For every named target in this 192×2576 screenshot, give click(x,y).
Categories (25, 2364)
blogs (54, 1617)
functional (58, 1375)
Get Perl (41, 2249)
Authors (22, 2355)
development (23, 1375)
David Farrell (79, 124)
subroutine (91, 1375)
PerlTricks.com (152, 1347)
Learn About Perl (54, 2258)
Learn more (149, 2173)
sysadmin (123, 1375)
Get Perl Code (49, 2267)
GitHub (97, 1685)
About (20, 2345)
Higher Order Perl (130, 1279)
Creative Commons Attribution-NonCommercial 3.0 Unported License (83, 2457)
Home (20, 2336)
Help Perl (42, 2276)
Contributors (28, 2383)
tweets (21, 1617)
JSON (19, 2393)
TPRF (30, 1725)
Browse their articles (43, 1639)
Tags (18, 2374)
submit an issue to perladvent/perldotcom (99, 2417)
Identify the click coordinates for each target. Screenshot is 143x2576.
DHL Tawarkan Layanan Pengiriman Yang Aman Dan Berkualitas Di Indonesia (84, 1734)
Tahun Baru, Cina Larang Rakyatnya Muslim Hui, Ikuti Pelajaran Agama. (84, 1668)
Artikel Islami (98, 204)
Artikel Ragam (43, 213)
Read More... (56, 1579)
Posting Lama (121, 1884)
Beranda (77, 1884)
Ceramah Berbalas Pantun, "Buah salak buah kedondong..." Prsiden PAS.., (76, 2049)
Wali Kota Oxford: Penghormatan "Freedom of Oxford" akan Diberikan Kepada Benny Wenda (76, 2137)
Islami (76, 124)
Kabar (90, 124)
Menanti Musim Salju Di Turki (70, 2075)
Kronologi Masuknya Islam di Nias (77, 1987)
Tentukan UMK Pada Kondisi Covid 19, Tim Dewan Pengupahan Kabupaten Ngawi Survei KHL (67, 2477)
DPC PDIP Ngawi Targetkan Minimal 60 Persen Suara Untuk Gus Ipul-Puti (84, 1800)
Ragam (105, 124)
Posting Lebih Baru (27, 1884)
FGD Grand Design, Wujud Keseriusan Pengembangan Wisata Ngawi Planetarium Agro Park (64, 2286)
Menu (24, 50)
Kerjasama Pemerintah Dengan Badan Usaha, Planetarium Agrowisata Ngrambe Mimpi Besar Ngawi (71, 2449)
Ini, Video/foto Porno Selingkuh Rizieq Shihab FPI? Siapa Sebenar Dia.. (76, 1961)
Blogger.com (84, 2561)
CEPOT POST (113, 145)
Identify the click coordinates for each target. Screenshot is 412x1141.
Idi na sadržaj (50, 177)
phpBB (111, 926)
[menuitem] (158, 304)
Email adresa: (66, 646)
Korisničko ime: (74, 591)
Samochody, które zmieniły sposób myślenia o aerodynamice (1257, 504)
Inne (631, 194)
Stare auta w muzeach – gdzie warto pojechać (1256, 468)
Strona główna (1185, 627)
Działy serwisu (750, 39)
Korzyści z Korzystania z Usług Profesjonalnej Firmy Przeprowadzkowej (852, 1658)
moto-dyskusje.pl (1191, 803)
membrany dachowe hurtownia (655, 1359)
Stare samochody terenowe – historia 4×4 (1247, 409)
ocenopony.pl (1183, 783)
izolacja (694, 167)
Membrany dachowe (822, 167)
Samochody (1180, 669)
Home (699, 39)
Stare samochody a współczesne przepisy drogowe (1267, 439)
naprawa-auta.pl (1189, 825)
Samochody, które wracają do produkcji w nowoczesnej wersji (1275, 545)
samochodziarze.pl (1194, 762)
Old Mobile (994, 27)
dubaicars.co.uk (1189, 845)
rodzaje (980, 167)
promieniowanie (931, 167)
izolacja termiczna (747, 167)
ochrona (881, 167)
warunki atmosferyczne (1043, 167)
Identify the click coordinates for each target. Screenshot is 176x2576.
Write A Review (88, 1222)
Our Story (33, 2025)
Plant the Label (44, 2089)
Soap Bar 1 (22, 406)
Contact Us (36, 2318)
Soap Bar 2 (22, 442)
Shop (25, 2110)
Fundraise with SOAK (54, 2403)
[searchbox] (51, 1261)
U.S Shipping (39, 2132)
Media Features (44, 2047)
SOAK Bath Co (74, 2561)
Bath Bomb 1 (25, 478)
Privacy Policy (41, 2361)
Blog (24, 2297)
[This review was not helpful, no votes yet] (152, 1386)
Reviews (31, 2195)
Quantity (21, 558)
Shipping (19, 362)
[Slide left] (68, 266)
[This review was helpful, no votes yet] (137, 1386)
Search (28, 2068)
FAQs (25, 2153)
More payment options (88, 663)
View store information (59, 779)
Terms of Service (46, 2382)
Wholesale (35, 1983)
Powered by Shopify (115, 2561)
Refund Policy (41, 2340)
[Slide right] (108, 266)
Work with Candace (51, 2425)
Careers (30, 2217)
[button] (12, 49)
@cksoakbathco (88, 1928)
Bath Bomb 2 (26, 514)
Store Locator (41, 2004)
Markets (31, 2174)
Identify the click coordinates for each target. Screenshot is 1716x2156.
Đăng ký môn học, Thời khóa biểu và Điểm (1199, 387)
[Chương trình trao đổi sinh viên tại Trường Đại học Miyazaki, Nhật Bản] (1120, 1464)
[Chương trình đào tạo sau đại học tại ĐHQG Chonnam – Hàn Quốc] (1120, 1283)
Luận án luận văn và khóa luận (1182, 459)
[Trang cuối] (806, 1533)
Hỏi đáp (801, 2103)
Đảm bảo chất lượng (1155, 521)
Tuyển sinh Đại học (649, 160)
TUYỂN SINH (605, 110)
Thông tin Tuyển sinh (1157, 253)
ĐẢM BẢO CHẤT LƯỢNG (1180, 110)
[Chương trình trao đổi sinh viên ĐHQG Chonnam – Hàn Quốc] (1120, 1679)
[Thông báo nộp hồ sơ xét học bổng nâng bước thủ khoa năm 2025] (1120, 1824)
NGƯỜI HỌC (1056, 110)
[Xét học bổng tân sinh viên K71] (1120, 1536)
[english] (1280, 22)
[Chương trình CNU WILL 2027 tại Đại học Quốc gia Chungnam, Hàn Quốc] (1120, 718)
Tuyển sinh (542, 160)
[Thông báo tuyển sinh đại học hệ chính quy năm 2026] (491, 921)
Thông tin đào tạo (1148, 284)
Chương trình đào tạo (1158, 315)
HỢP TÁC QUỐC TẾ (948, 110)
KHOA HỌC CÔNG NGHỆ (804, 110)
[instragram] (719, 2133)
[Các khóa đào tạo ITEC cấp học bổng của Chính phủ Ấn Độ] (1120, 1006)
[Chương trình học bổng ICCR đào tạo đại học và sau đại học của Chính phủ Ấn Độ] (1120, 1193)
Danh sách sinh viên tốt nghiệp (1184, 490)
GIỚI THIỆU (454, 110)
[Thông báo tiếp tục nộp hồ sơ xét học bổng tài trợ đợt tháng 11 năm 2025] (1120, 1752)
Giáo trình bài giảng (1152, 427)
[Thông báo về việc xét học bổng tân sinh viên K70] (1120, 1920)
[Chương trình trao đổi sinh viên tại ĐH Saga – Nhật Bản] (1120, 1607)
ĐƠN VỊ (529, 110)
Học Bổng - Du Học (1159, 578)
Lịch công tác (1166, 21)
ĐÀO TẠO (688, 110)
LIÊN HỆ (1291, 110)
====
* _What you are asked to do_: Skip every line before the one containing "[Slide left] (68, 266)". Retype that line and the rest through the last one exactly as they stand in the listing.

* _Answer section_:
[Slide left] (68, 266)
[This review was helpful, no votes yet] (137, 1386)
Search (28, 2068)
FAQs (25, 2153)
More payment options (88, 663)
View store information (59, 779)
Terms of Service (46, 2382)
Wholesale (35, 1983)
Powered by Shopify (115, 2561)
Refund Policy (41, 2340)
[Slide right] (108, 266)
Work with Candace (51, 2425)
Careers (30, 2217)
[button] (12, 49)
@cksoakbathco (88, 1928)
Bath Bomb 2 (26, 514)
Store Locator (41, 2004)
Markets (31, 2174)
Identify the click coordinates for each target. Screenshot is 1716x2156.
Đăng ký môn học, Thời khóa biểu và Điểm (1199, 387)
[Chương trình trao đổi sinh viên tại Trường Đại học Miyazaki, Nhật Bản] (1120, 1464)
[Chương trình đào tạo sau đại học tại ĐHQG Chonnam – Hàn Quốc] (1120, 1283)
Luận án luận văn và khóa luận (1182, 459)
[Trang cuối] (806, 1533)
Hỏi đáp (801, 2103)
Đảm bảo chất lượng (1155, 521)
Tuyển sinh Đại học (649, 160)
TUYỂN SINH (605, 110)
Thông tin Tuyển sinh (1157, 253)
ĐẢM BẢO CHẤT LƯỢNG (1180, 110)
[Chương trình trao đổi sinh viên ĐHQG Chonnam – Hàn Quốc] (1120, 1679)
[Thông báo nộp hồ sơ xét học bổng nâng bước thủ khoa năm 2025] (1120, 1824)
NGƯỜI HỌC (1056, 110)
[Xét học bổng tân sinh viên K71] (1120, 1536)
[english] (1280, 22)
[Chương trình CNU WILL 2027 tại Đại học Quốc gia Chungnam, Hàn Quốc] (1120, 718)
Tuyển sinh (542, 160)
[Thông báo tuyển sinh đại học hệ chính quy năm 2026] (491, 921)
Thông tin đào tạo (1148, 284)
Chương trình đào tạo (1158, 315)
HỢP TÁC QUỐC TẾ (948, 110)
KHOA HỌC CÔNG NGHỆ (804, 110)
[instragram] (719, 2133)
[Các khóa đào tạo ITEC cấp học bổng của Chính phủ Ấn Độ] (1120, 1006)
[Chương trình học bổng ICCR đào tạo đại học và sau đại học của Chính phủ Ấn Độ] (1120, 1193)
Danh sách sinh viên tốt nghiệp (1184, 490)
GIỚI THIỆU (454, 110)
[Thông báo tiếp tục nộp hồ sơ xét học bổng tài trợ đợt tháng 11 năm 2025] (1120, 1752)
Giáo trình bài giảng (1152, 427)
[Thông báo về việc xét học bổng tân sinh viên K70] (1120, 1920)
[Chương trình trao đổi sinh viên tại ĐH Saga – Nhật Bản] (1120, 1607)
ĐƠN VỊ (529, 110)
Học Bổng - Du Học (1159, 578)
Lịch công tác (1166, 21)
ĐÀO TẠO (688, 110)
LIÊN HỆ (1291, 110)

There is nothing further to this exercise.